A beginner-friendly explanation of Zero-Knowledge proofs and how ZK-Provenance uses them.

## What is a Zero-Knowledge Proof?

A Zero-Knowledge proof (ZKP) is a cryptographic method that allows one party (the **prover**) to prove to another party (the **verifier**) that a statement is true — **without revealing any information beyond the truth of the statement itself**.

### Simple Analogy

Imagine you want to prove you know the password to a door — without saying the password out loud.

* **Old way:** Say the password → Verifier hears it → Privacy violated
* **ZK way:** Perform a cryptographic dance → Verifier is convinced → Password stays secret

### The Three Properties

Every ZK proof satisfies three properties:

| Property           | Meaning                                                                     |
| ------------------ | --------------------------------------------------------------------------- |
| **Completeness**   | If the statement is true, an honest prover can always convince the verifier |
| **Soundness**      | A dishonest prover cannot convince the verifier of a false statement        |
| **Zero-Knowledge** | The verifier learns nothing beyond the truth of the statement               |

## Groth16 — The Proving System

ZK-Provenance uses **Groth16** — the most battle-tested ZK-SNARK construction in production.

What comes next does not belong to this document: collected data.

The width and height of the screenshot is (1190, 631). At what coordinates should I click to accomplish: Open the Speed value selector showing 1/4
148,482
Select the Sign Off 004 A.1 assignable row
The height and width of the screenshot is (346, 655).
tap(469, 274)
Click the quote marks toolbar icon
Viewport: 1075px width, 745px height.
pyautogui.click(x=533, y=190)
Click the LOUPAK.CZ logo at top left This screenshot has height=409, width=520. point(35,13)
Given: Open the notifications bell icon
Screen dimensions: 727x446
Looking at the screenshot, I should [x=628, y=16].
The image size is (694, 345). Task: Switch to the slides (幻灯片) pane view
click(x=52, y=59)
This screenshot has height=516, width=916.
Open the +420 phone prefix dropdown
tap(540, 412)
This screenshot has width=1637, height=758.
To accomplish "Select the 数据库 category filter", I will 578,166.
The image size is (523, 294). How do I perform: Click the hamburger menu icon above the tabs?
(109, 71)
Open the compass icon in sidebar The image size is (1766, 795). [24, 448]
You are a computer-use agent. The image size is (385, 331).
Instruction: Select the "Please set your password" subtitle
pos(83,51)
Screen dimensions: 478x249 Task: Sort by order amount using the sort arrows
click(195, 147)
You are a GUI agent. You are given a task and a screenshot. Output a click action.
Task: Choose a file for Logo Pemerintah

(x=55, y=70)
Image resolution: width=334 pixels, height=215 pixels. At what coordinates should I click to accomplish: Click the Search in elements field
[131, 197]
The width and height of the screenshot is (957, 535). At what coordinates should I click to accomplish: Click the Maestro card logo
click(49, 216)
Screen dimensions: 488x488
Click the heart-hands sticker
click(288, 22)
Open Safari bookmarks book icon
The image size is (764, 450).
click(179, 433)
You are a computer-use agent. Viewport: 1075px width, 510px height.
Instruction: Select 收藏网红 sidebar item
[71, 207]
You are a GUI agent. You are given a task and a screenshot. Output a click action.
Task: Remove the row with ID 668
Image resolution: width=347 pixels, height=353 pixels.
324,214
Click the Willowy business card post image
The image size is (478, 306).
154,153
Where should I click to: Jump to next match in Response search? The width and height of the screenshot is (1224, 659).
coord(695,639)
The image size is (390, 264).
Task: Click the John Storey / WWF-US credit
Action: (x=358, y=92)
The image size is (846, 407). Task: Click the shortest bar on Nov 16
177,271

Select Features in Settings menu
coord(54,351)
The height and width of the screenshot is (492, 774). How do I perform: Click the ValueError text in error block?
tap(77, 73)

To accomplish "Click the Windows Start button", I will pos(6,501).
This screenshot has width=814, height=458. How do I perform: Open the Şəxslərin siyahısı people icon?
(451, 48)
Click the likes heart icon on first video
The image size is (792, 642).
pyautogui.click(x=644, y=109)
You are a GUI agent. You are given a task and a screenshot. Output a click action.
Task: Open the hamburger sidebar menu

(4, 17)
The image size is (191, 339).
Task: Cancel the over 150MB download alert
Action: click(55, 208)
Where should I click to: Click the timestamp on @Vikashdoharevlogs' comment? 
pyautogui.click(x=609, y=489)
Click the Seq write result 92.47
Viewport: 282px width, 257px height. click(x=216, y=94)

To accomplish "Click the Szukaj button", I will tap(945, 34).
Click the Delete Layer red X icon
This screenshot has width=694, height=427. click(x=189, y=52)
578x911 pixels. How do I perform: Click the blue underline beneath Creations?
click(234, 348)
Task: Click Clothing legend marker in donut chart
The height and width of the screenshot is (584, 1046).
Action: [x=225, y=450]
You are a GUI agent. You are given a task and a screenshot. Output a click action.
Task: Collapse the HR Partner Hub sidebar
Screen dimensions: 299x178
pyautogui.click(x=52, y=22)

**SNARK** = Succinct Non-interactive ARgument of Knowledge

* **Succinct:** Proof is tiny (288 bytes) regardless of computation size
* **Non-interactive:** No back-and-forth between prover and verifier
* **Argument of Knowledge:** Prover demonstrably knows the secret

### Why Groth16?

| Feature       | Groth16       | Other Systems |
| ------------- | ------------- | ------------- |
| Proof size    | 288 bytes ✅   | 1KB-100KB     |
| Verify time   | <1ms ✅        | 10-100ms      |
| Proving time  | 1-3 seconds ✅ | Similar       |
| Battle-tested | Yes ✅         | Varies        |

## BN254 Curve

Groth16 operates over the **BN254** elliptic curve (also called alt\_bn128).

```
Field size: 254 bits
Security level: ~128 bits
Prime: 21888242871839275222246405745257275088548364400416034343698204186575808495617
```

BN254 is natively supported by Solana via ZK syscalls — enabling sub-millisecond on-chain verification.

## How ZK-Provenance Uses ZK Proofs

Our circuit proves the following statement:

> "I know a document `data` and a nonce such that:
>
> 1. `Poseidon(data, nonce) = commitment` (public)
> 2. The commitment is in the Merkle tree with root `R` (public)
> 3. The timestamp is between `t_min` and `t_max` (public)
> 4. The compliance policy `P` was applied (public)"

The verifier sees: commitment, Merkle root, timestamp range, policy hash. The verifier does NOT see: your actual data, nonce, or Merkle path.

## Trusted Setup

Groth16 requires a **trusted setup ceremony** — a one-time process to generate proving and verification keys.

ZK-Provenance uses the **Powers of Tau** ceremony by Hermez Network (2^12 constraints) — a public, community-verified ceremony with thousands of participants.

> If even one participant in the ceremony was honest, the setup is secure.